Senin, April 29, 2024

Tidak Meratanya Akses Transportasi Bagi Warga Kabupaten Bekasi

Rizky Surya Nugraha
Rizky Surya Nugraha
Sedang membiasakan menulis lebih banyak, berpikir secara realistis, dan menggeluti hobi bernyanyi.

Meskipun belatarbelakang orang tua perantauan yang tidak lahir di Bekasi. Bisa dibilang saya tetaplah warga Bekasi karena lahir, besar, dan tumbuh di Bekasi. Sebuah wilayah yang selalu disebut orang sebagai ‘planet’ tersendiri.

Tapi sejujurnya, bagi warga Bekasi sekalipun keterasingan itu masih terasa relevan di beberapa tempat, apalagi mereka yang tinggal di wilayah Kabupaten. Jadi, ya saya sepakat lah kalau Bekasi itu dibilang mirip planet yang agak jauh dari Bumi. Ada beberapa alasan mengapa saya pada akhirnya mengatakan bahwa akses transportasi di Kabupaten Bekasi itu tidak merata. Karena ketersediaan transportasi di beberapa sektor nyatanya tidak sebanding dengan melonjaknya populasi orang-orang di Bekasi.
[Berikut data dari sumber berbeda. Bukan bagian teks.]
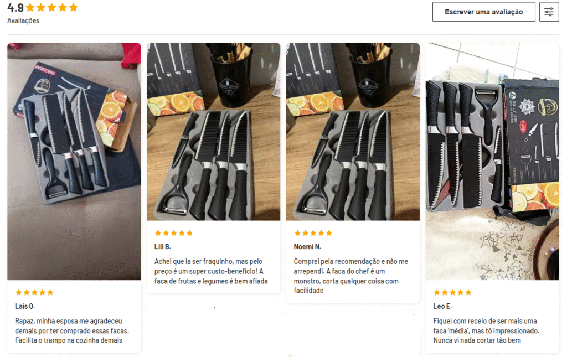Click the review text starting "Fiquei com receio"
This screenshot has width=567, height=357.
tap(486, 330)
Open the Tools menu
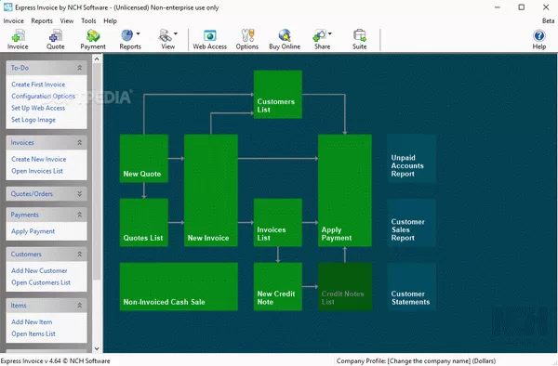 [x=88, y=21]
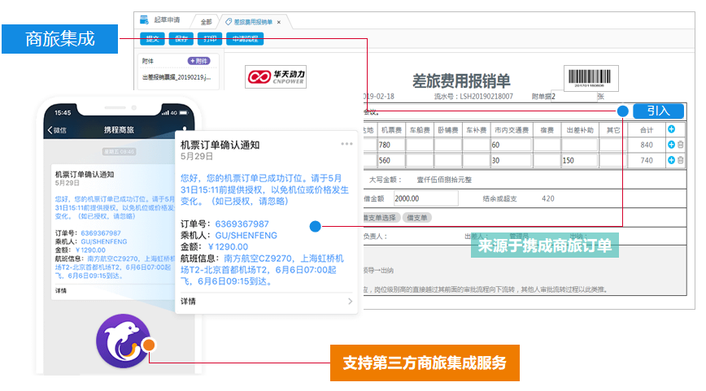Open 详情 in the phone message
This screenshot has height=391, width=706.
click(61, 290)
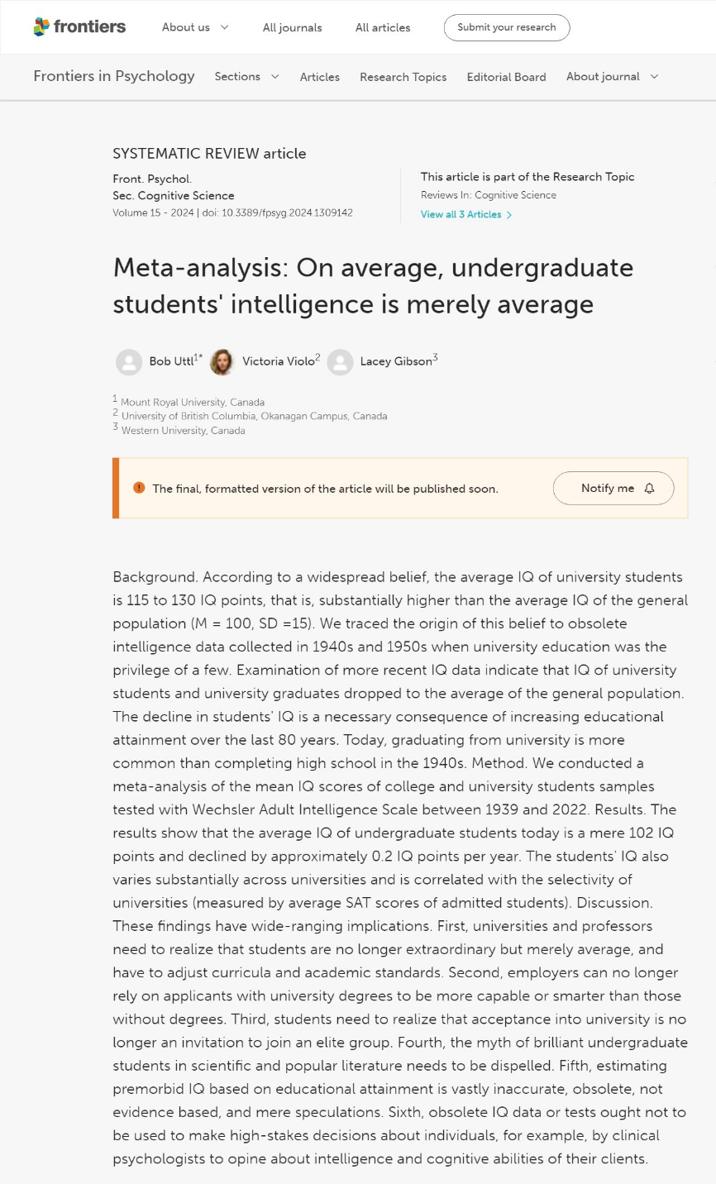716x1184 pixels.
Task: Click Lacey Gibson's avatar placeholder
Action: [340, 362]
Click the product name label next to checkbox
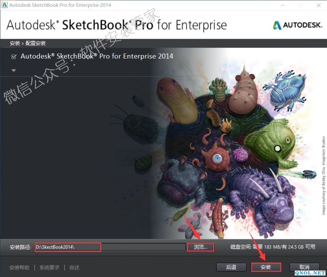The image size is (327, 277). (x=97, y=56)
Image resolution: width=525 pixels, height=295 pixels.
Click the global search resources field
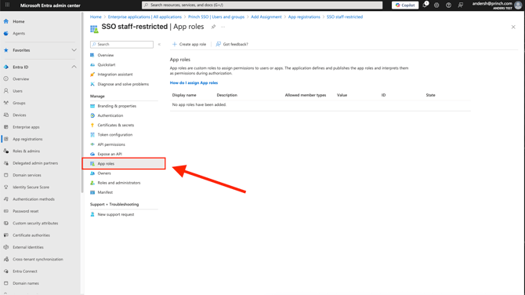(x=263, y=5)
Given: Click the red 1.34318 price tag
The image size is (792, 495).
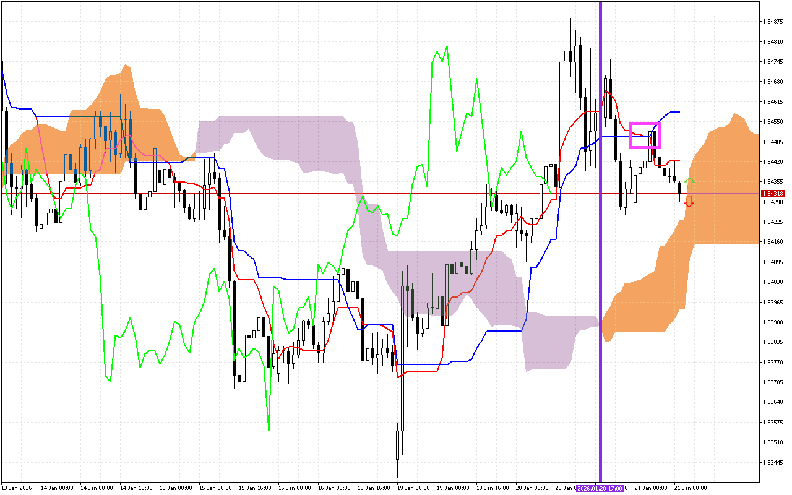Looking at the screenshot, I should 772,193.
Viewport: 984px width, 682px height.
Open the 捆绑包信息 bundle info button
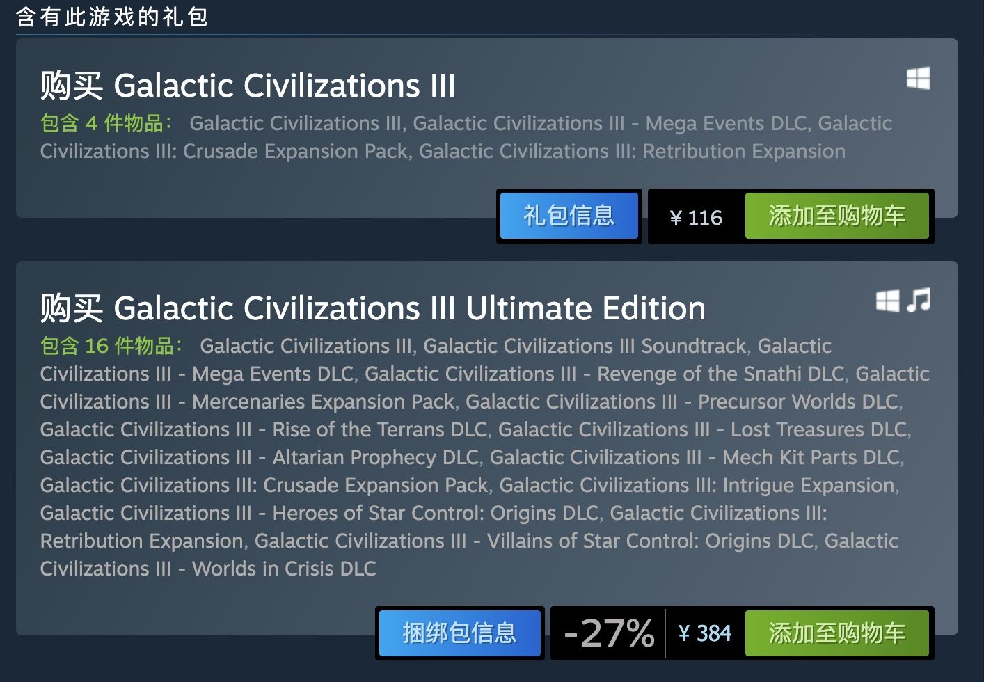[459, 633]
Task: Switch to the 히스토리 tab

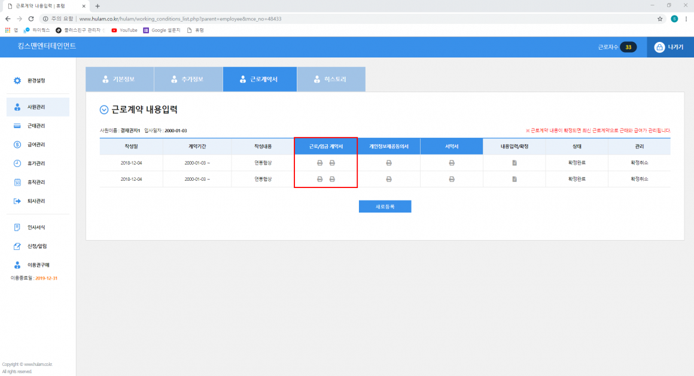Action: click(x=331, y=79)
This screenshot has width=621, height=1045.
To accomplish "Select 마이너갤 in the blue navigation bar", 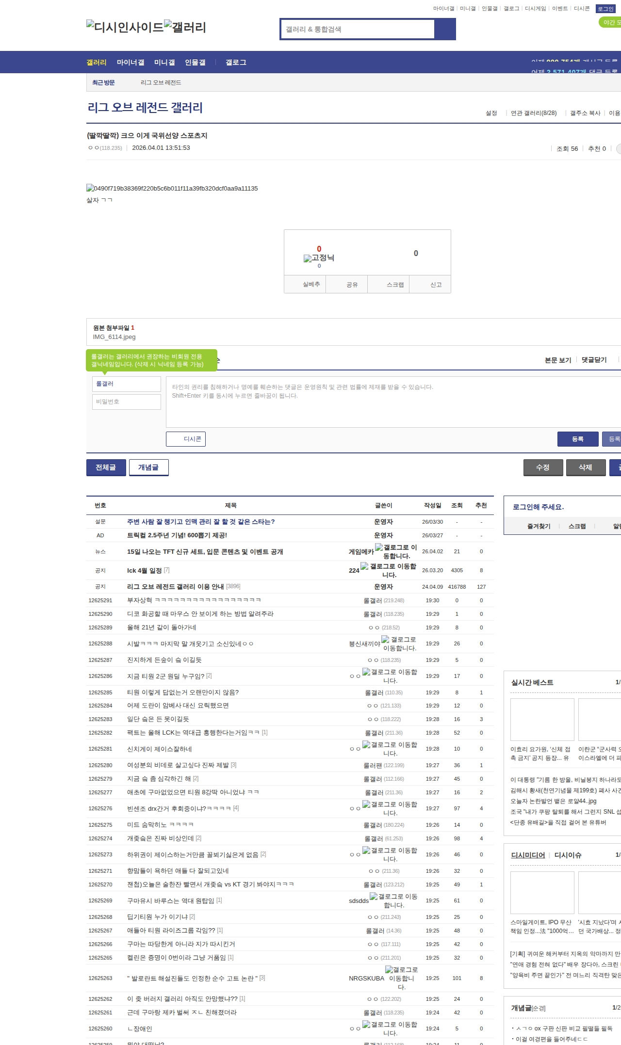I will coord(130,63).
Transmigrasi selalu menjadi fenomena paling umum yang terjadi di beberapa negara, tidak terkecuali di Indonesia. Kondisi yang paling umum adalah aktivitas merantau yang biasa dilakukan oleh masyarakat dari daerah ke kota. Masalahnya, sudah terlalu banyak orang yang mencoba untuk mengadu nasib dari kampung halaman ke Ibukota Jakarta. Sehingga Jakarta kian hari semakin ramai dan padat, imbasnya adalah orang-orang yang bekerja di Jakarta seringkali tinggal di kota-kota terdekatnya. Seperti Bekasi, Bogor, Depok, dan Tangerang.

Dilansir dari Badan Pusat Statistik (BPS) melalui Detik Finance tercatat jumlah orang yang bekerja di luar kota tempat tinggalnya per Agustus 2022 sebesar 0,37%. Pekerja didominasi dari luar kota atau disebut juga pekerja komuter yang berjumlah 8,07 juta orang. Dengan kata lain, sebanyak 5,97% dari keseluruhan pekerja di Indonesia. Mereka pergi bekerja ke luar kota dan kembali pulang di hari yang sama

Dengan keadaan seperti itu, saya merasa kalau Bekasi masih belum bisa memenuhi kebutuhan masyarakatnya akan kenyamanan bertransportasi. Pada kesempatan kali ini, izinkan saya untuk membahas tentang permasalahan akses transportasi yang dirasa kurang memadai. Tulisan ini berdasarkan pengalaman dan pengamatan pribadi selama tinggal di Kabupaten Bekasi dan dilakukan dengan seobjektif mungkin. Karena tidak menutup kemungkinan bahwa masih ada juga beberapa aspek yang sekiranya perlu diapresiasi.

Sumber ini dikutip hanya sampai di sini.